**OBJECTIVE**
Please count the lines in the items below that contain the string "height", matching case exactly, and give only that number.

**ENTRIES SHOWN**
========
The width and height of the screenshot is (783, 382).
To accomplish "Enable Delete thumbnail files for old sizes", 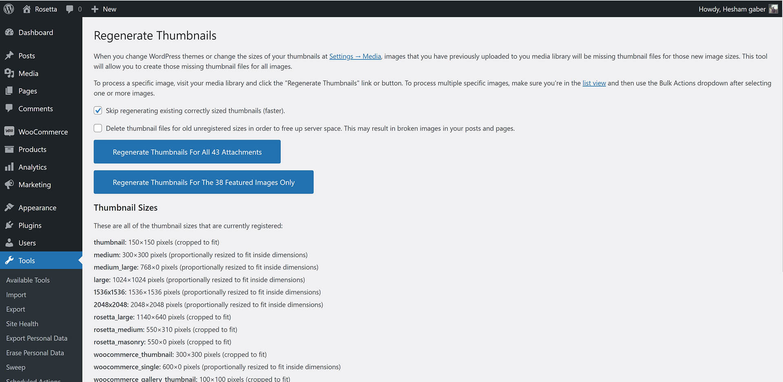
========
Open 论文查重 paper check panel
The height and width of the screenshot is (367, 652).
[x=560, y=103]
========
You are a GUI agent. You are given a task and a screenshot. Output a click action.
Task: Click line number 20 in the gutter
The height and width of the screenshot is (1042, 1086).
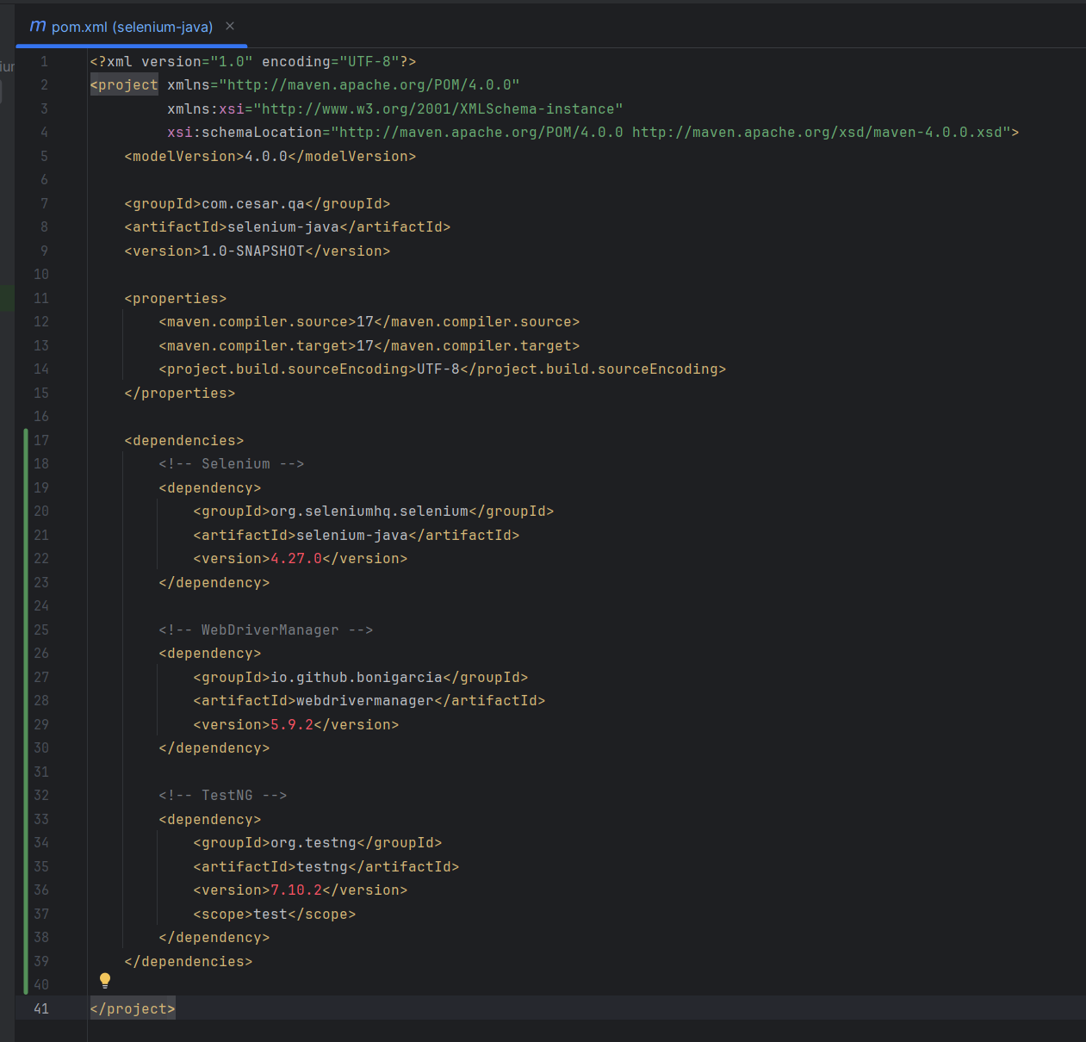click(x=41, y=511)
========
**WRITTEN REPLY**
3